#### Supplied data ####

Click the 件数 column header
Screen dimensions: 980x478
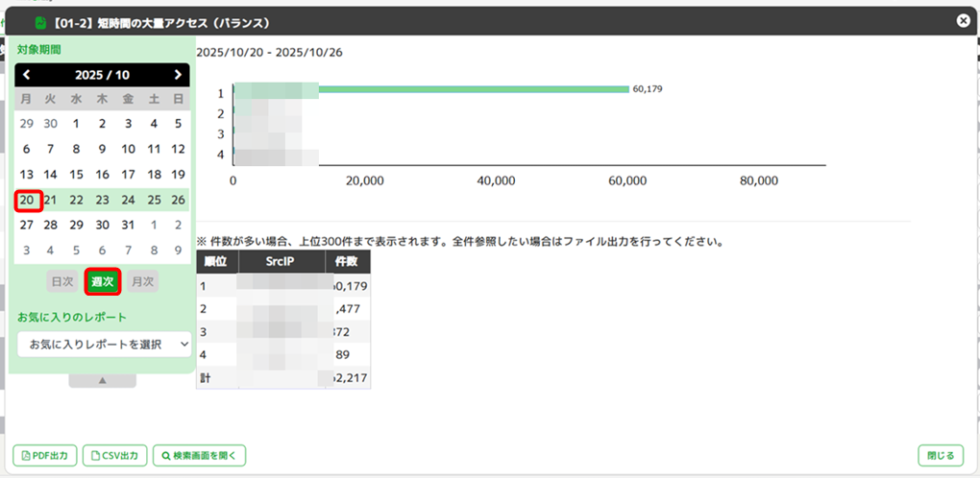[346, 262]
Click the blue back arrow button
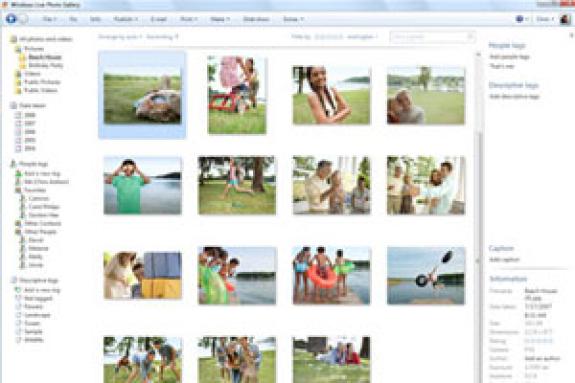This screenshot has height=383, width=575. pyautogui.click(x=11, y=19)
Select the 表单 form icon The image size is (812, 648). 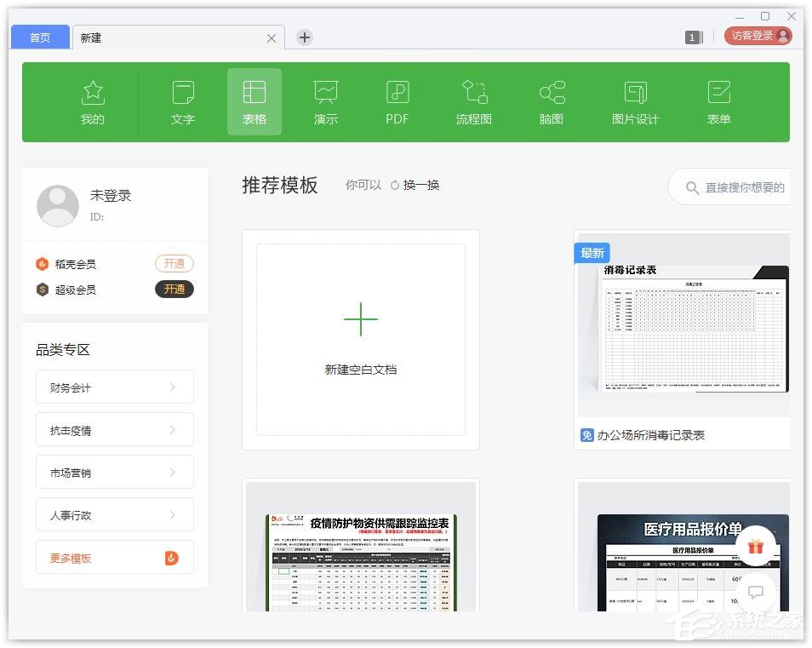tap(718, 100)
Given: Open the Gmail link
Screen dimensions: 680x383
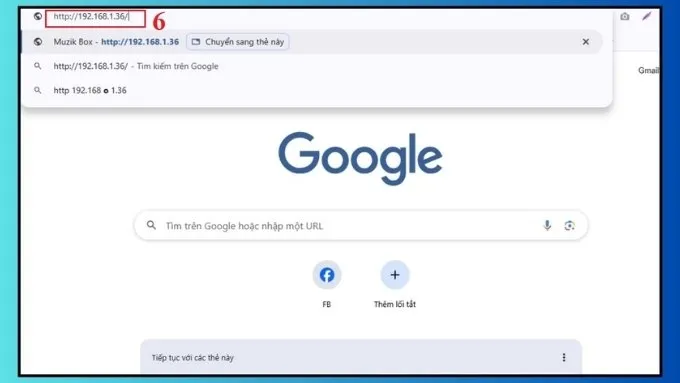Looking at the screenshot, I should tap(648, 70).
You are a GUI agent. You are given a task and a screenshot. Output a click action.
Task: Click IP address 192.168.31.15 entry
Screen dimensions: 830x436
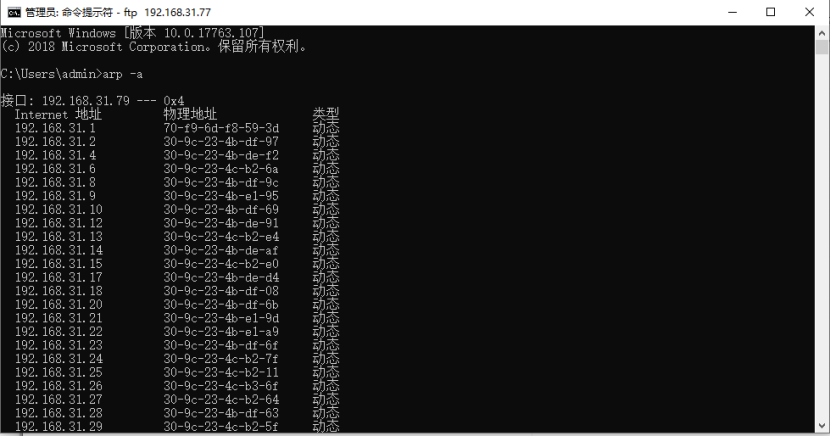pos(59,264)
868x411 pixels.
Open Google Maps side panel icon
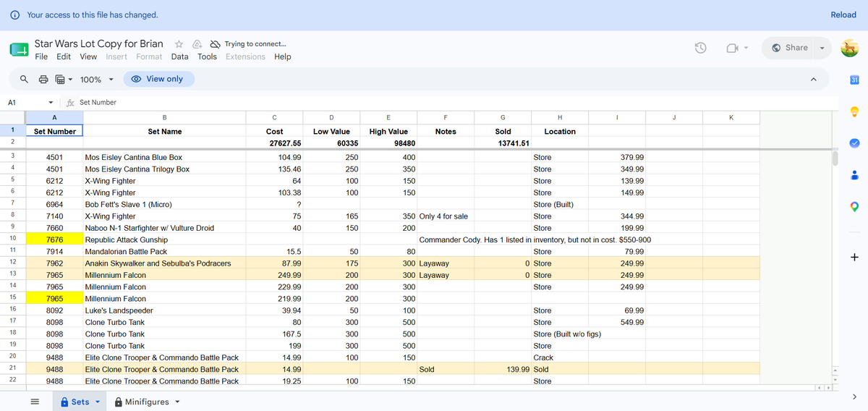pyautogui.click(x=854, y=207)
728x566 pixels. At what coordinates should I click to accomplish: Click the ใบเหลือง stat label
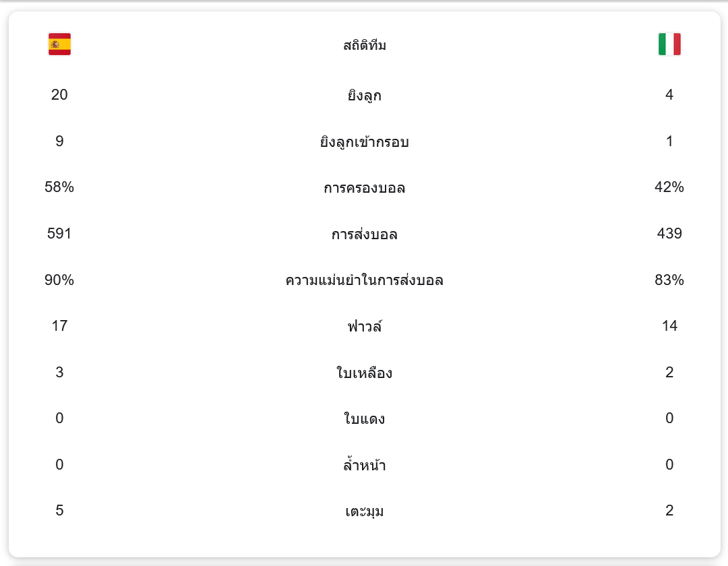365,373
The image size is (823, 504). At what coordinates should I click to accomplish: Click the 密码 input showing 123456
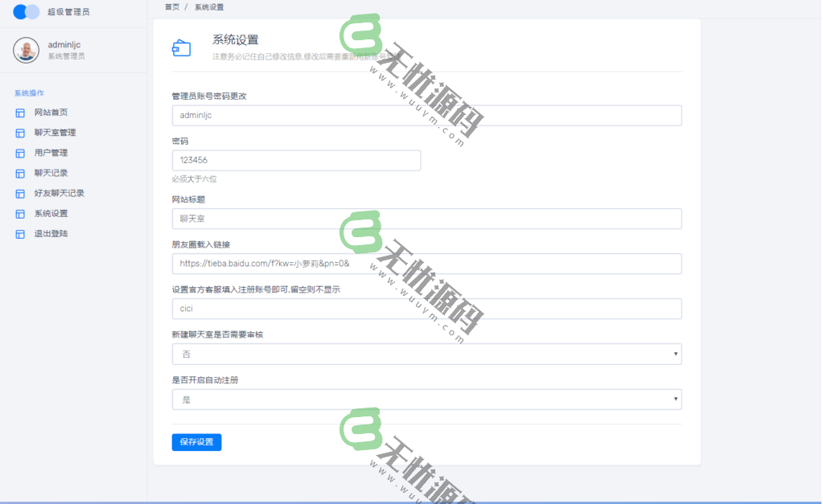295,160
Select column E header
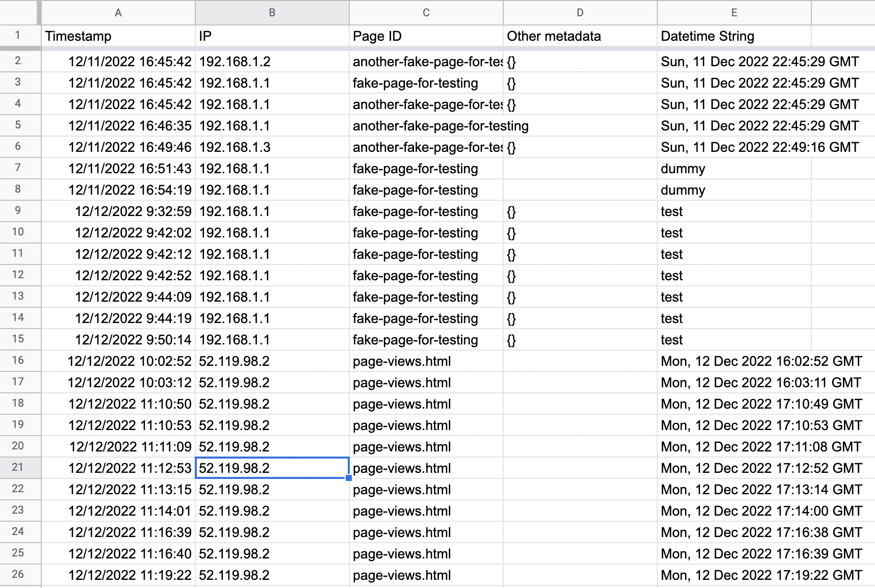875x588 pixels. pos(734,13)
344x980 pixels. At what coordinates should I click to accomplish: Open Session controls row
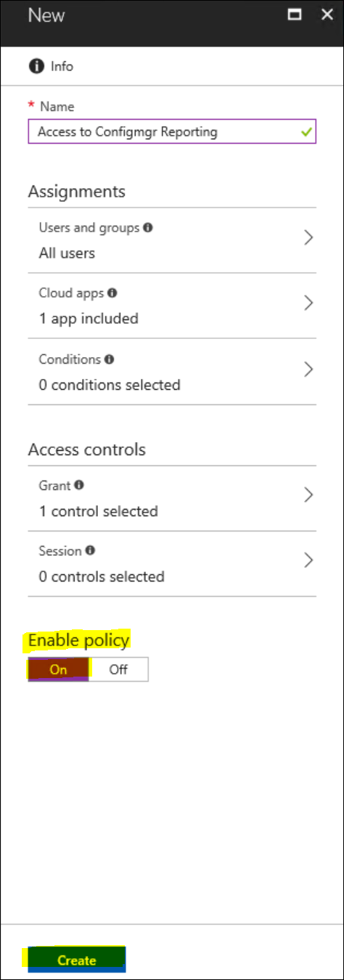click(x=172, y=564)
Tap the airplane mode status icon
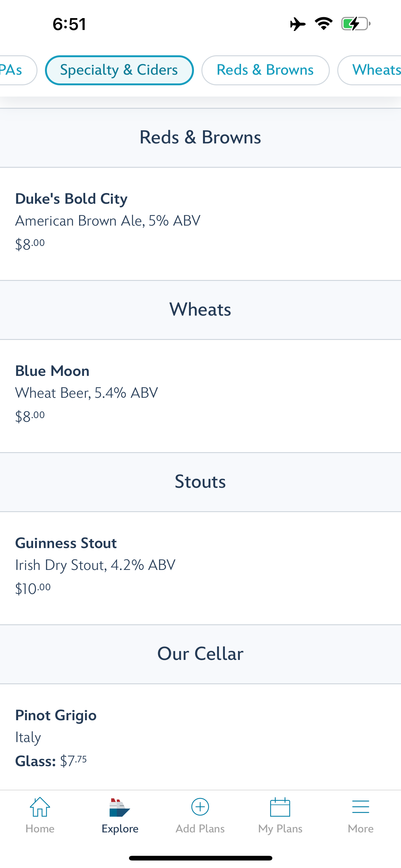 (298, 24)
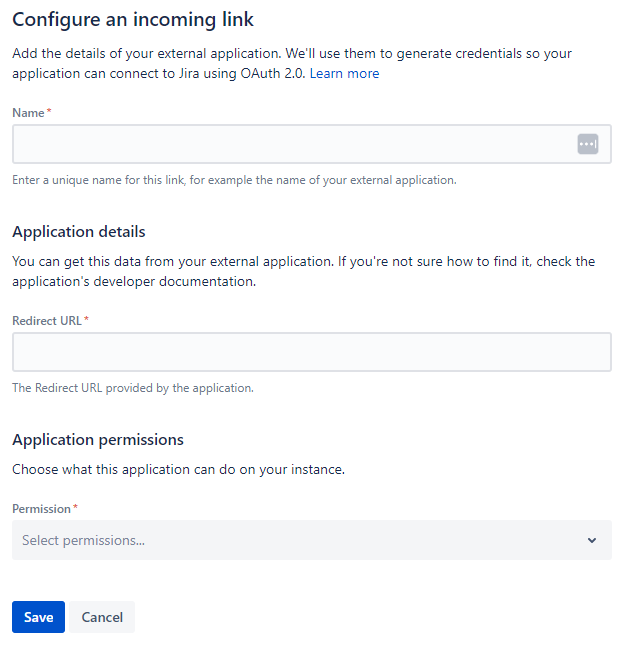Click the Configure an incoming link heading

point(133,20)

####

# Task prompt
Copy exactly the lines from the line that has "The image size is (823, 504)." through the last line of the entries above, inclusive, and no others. Pictures do not go in the copy.

# Solution
The image size is (823, 504). At what coordinates should I click to accomplish: Click the 密码 input showing 123456
295,160
Select column E header
875x588 pixels. pos(734,13)
344x980 pixels. At what coordinates should I click to accomplish: Open Session controls row
click(x=172, y=564)
Tap the airplane mode status icon
 (298, 24)
Click the Configure an incoming link heading

point(133,20)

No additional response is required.